"Itu karena adik sayang sama Pay...", kataku menenangkannya.
"Tapi adik begitu setiap hari, Ibu ...."
Aku meraih tangannya. Menggenggamnya. Kataku padanya,
"Berarti Pay kakak yang hebat. Yang bisa menjadi contoh buat adiknya, bukan?"
Aku memberikan penekanan pada kata hebat dengan memberikan dua jempolku untuknya.
Pay memandangku tanpa berkedip. Aku menatap dalam-dalam ke bola matanya dan mengangguk meyakinkannya.
***
Pekan berikutnya. Di sebuah tempat wisata air di wilayah Bogor.

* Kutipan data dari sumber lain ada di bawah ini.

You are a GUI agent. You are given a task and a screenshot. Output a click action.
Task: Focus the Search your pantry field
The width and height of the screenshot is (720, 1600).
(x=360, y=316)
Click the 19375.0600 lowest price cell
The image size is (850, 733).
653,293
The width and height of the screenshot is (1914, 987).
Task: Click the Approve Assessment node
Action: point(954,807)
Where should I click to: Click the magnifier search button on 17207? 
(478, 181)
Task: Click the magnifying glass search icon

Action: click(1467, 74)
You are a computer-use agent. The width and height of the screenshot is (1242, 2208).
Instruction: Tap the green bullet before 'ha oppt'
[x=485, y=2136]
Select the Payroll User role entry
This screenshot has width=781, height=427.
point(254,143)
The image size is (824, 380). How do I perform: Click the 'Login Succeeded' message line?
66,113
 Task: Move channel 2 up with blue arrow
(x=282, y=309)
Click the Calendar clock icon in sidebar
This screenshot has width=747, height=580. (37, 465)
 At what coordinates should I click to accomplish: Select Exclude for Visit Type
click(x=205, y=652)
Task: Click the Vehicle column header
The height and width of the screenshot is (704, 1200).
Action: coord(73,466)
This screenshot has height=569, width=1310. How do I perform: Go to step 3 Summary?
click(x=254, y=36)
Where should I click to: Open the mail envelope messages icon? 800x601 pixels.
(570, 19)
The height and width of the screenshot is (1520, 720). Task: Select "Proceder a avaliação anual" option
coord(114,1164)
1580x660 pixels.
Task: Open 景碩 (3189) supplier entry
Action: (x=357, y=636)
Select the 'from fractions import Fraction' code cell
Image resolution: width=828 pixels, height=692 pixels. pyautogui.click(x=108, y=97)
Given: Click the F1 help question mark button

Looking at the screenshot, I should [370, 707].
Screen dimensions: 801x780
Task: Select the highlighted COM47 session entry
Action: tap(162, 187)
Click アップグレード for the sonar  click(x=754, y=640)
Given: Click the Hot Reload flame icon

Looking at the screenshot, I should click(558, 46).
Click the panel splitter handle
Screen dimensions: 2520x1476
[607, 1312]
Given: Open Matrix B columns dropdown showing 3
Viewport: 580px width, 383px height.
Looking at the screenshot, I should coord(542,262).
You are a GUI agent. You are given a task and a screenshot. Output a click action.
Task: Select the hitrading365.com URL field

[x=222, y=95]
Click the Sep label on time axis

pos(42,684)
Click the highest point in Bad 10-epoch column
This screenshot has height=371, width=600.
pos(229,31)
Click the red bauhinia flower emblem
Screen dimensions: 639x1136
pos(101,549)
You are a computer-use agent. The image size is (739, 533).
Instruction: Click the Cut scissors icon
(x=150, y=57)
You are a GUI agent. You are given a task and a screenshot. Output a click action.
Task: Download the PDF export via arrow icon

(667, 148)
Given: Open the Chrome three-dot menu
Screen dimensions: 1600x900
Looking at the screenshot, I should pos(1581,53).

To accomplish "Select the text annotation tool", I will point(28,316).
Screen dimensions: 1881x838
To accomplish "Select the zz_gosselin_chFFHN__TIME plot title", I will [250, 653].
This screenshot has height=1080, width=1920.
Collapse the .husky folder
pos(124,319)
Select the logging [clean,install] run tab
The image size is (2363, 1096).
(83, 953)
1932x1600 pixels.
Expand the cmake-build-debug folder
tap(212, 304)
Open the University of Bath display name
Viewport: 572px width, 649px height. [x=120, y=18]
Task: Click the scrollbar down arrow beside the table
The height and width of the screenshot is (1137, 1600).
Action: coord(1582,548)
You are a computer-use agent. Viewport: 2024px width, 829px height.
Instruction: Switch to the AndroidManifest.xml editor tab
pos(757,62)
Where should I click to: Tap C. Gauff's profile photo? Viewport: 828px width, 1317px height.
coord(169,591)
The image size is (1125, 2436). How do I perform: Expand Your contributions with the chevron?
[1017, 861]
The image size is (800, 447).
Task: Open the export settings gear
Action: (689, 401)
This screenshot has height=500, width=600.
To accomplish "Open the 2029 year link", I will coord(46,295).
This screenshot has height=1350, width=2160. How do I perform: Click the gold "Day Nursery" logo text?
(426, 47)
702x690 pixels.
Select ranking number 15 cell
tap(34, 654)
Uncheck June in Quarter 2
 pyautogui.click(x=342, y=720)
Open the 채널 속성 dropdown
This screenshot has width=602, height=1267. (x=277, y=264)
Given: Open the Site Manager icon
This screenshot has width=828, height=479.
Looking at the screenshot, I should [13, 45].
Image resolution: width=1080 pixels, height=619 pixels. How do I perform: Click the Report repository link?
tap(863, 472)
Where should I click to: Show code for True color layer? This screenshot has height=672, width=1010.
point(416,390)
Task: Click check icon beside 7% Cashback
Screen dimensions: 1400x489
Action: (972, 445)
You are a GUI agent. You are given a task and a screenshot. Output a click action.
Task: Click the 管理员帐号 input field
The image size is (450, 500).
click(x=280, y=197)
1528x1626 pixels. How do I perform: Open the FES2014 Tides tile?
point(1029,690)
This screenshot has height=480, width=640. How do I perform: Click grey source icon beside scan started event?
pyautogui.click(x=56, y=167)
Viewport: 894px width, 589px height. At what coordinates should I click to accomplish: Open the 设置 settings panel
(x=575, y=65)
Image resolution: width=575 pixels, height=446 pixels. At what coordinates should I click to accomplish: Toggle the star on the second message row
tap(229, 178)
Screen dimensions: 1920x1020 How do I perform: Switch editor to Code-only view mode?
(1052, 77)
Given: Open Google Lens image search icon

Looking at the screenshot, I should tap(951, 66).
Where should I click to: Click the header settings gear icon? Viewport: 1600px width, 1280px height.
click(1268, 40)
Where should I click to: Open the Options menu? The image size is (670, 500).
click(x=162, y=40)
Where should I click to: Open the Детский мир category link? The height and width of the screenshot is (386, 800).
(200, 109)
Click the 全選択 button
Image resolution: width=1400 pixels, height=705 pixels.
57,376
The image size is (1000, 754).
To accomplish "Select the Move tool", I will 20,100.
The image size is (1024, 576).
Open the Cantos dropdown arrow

Keluarga kecil kami sungguh bergembira dengan segala kehebohan yang menyebabkan basah, hingga suatu saat, Pay berlari ke arahku dan memelukku.
Katanya,
"Ooooh...... aku pusiiiiing, Ibuuuuu...... adik ngikutin aku mulu....."
Aku tergelak mendengar keluhannya. Kulihat air matanya meleleh di pipi. Aku tahu, Pay berusaha menahan amarahnya setiap kali Paras mengikuti gerak-geriknya. Padahal Pay ingin sekali membentak adiknya itu. Aku mengelus punggungnya.
"Udah, nggak papa. Kakak yang hebat itu, yang bisa beri contoh buat adiknya"
Pay mengusap air matanya dengan punggung tangan. Ia masih sesenggukan. Beberapa saat setelah kuberi air minum, ia menghambur menuju kerumunan para keponakan yang sedang bermain di tepi kolam. Udara Bogor sedang sejuk. Setidaknya lebih sejuk dari Jakarta.
Anak-anak itu rupanya dapat mainan baru. Pay yang berinisiatif membuat perahu kertas. Mereka berlomba-lomba membuatnya. Dan mereka berlomba-lomba menghanyutkannya di sebuah selokan kecil berair jernih yang berada di sisi Utara kolam. Masing-masing anak meniup perahunya sendiri-sendiri. Beranjak, berjalan, berlari, mengikuti jalan Si Perahu Kertas. Terus begitu hingga sampai di sebuah titik yang mereka tandai menjadi garis finish. Ada 10 anak kecil di perlombaan itu. Masing-masing membuat kelompok berdua-dua. Tujuh diantaranya adalah anakku dan anak-anak adikku dan sepupuku. Tiga orang lagi adalah anak kecil yang baru mereka kenal di tempat wisata ini. Mereka riang gembira.